Work instruction - If a line of the data below contains the string "Services", copy it into your answer.

Source data -
_ _ _ _ _ _ _
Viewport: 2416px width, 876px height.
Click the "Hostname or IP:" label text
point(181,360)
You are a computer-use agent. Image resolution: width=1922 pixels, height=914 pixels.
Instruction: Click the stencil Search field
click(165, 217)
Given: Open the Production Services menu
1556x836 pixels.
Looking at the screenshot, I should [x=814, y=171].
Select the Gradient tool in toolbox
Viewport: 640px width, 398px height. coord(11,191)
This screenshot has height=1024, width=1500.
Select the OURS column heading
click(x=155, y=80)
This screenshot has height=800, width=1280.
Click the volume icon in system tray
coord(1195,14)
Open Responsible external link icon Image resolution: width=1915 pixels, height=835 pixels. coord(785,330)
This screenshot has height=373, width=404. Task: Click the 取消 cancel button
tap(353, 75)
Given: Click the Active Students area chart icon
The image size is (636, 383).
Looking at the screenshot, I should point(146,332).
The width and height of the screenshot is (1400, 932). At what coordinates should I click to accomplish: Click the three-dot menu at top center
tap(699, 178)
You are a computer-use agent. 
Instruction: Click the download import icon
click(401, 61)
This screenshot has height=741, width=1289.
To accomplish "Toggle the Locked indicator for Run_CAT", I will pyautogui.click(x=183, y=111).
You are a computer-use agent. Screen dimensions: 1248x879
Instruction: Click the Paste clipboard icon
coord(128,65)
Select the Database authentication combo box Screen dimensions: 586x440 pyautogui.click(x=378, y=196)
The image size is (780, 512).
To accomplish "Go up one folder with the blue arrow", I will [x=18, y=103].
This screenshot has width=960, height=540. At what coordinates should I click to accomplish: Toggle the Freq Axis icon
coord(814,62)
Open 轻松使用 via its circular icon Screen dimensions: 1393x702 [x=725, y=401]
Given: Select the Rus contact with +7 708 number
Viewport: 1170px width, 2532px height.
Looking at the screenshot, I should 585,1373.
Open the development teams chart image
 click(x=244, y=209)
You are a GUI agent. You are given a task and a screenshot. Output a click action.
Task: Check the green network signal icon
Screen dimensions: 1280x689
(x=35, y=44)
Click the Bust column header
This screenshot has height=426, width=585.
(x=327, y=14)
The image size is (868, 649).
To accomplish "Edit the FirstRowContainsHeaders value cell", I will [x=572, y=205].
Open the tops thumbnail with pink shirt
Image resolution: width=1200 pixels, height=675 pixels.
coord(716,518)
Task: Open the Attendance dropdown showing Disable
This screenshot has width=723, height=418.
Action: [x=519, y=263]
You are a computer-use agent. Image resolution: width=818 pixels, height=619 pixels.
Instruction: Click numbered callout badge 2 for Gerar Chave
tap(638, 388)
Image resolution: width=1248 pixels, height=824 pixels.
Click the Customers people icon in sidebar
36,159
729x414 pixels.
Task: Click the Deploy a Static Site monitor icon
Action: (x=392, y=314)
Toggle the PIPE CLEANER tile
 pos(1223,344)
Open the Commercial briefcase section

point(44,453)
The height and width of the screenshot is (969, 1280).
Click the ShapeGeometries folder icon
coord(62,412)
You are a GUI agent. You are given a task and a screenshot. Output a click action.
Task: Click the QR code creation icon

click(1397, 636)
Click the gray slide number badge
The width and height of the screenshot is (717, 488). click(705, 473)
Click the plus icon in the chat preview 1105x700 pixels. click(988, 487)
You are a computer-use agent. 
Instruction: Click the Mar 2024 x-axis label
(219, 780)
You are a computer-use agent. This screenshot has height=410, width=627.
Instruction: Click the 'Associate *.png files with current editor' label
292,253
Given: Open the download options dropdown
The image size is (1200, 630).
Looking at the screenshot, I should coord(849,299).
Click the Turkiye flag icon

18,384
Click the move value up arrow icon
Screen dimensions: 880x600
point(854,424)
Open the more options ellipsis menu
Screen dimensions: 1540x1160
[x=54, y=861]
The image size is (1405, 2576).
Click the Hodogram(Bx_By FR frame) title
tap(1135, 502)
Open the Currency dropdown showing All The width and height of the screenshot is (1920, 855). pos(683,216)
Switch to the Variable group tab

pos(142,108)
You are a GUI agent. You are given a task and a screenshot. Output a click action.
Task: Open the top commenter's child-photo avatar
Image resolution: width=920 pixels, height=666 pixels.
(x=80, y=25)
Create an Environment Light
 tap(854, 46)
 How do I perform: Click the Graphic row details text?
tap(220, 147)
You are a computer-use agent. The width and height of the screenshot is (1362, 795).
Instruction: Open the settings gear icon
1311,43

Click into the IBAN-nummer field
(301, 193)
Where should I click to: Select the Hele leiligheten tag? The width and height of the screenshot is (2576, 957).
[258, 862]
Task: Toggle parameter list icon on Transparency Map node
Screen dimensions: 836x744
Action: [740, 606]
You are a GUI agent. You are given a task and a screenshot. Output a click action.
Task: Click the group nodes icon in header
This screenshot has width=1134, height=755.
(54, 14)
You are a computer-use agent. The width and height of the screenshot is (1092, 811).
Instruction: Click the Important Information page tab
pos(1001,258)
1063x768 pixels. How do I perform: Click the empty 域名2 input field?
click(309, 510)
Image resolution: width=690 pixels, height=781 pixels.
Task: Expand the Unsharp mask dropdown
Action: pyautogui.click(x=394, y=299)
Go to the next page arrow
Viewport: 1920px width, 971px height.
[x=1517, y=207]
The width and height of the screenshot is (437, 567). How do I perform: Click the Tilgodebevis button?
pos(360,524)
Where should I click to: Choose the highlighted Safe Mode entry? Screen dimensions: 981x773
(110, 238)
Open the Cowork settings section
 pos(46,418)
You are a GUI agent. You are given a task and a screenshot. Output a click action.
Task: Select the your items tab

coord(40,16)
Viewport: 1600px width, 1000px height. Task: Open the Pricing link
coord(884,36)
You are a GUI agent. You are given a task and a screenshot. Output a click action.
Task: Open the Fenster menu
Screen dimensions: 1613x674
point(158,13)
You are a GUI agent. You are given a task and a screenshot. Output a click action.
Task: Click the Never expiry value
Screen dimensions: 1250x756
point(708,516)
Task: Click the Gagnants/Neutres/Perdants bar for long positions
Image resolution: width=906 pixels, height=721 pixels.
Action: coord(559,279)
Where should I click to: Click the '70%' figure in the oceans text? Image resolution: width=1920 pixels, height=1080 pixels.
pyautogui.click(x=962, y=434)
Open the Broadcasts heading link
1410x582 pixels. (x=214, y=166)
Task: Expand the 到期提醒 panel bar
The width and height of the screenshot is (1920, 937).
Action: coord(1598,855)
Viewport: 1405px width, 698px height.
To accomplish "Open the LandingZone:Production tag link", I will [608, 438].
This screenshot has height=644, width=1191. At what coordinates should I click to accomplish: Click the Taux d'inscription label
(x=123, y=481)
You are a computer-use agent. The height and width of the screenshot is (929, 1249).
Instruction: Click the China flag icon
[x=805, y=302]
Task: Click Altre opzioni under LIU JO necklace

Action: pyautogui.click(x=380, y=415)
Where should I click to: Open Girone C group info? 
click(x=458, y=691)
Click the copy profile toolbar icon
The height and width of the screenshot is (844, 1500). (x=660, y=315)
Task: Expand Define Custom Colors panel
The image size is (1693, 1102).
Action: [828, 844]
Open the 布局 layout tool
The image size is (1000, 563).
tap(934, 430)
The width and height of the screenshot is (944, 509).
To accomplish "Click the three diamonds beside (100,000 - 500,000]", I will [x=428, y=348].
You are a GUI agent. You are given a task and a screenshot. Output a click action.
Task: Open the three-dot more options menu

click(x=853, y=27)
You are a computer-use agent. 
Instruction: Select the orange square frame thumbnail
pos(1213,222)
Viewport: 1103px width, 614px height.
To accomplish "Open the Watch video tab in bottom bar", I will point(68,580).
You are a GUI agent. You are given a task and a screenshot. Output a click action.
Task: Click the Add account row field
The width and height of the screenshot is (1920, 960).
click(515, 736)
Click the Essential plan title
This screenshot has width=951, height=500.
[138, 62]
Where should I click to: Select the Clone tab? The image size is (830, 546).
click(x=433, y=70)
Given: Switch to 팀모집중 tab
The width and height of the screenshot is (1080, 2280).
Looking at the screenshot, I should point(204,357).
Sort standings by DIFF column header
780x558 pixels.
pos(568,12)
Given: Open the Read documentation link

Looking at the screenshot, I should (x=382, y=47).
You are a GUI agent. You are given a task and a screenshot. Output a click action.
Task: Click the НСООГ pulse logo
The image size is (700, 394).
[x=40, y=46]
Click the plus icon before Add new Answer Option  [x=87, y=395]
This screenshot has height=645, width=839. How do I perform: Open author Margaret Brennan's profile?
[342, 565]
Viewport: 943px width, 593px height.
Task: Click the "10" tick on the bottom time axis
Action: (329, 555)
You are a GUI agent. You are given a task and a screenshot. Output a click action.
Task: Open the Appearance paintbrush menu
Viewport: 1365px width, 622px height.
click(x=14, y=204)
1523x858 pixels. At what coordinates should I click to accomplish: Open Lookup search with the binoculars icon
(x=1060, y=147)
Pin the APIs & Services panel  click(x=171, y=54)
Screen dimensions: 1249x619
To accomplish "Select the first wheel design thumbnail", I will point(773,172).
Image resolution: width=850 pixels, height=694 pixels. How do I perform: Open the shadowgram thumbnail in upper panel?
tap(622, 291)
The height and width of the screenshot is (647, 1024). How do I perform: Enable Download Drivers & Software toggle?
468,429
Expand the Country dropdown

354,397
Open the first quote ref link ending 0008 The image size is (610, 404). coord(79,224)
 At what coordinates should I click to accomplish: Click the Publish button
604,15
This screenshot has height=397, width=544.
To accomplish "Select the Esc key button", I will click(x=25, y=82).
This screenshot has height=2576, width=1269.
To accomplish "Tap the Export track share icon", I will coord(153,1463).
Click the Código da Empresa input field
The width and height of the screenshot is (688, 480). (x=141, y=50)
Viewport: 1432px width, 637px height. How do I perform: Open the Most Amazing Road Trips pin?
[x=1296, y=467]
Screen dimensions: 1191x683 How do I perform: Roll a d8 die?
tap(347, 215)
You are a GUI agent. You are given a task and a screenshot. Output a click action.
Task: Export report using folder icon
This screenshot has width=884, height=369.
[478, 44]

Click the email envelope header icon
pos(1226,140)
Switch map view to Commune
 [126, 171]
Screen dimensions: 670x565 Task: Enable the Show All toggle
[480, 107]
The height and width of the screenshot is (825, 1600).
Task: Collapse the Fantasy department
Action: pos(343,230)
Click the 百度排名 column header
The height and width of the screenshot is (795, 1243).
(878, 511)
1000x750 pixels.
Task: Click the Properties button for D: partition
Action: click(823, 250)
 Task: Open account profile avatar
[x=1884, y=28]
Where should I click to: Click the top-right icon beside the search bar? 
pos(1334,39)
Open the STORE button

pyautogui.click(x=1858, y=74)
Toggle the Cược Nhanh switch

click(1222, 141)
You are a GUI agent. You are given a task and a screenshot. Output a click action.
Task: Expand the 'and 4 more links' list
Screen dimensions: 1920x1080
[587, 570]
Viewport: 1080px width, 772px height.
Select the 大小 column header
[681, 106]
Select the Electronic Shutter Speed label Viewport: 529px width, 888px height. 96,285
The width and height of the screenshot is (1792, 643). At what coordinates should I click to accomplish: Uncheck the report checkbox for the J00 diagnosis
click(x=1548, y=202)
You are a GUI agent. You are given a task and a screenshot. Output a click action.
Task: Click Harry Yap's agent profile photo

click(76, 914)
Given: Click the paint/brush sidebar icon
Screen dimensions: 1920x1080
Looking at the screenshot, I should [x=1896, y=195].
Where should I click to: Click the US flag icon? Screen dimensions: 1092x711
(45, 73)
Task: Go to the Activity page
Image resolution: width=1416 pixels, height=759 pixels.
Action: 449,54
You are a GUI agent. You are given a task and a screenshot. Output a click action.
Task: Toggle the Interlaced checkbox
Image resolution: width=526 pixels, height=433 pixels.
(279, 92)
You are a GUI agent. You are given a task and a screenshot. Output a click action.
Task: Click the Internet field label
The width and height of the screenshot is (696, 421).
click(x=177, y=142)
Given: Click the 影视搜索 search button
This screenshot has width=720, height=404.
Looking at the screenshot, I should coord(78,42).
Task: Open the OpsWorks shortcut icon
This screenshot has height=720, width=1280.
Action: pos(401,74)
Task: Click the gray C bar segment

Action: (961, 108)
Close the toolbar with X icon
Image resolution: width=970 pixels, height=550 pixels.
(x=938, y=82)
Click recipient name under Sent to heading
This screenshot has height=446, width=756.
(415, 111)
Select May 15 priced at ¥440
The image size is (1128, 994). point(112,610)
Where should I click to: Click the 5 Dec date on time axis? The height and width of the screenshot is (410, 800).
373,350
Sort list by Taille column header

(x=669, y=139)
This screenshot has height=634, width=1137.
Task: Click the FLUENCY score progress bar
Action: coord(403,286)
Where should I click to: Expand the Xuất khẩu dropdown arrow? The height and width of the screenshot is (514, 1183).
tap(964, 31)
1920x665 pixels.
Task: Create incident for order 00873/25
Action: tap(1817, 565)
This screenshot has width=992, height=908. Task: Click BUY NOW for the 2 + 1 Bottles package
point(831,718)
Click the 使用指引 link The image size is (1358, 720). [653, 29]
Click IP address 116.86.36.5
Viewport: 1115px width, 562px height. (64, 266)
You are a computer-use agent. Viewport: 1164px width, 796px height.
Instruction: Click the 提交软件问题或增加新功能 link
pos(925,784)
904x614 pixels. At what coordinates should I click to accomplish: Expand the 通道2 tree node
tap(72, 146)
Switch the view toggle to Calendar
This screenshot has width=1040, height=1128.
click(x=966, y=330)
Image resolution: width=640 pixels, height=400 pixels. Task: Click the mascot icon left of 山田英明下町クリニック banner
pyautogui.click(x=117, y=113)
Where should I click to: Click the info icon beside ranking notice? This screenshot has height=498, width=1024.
_ _ _ _ _ _ _
Reply -
Given: Open the Production Services menu
Pin the APIs & Services panel  click(x=171, y=54)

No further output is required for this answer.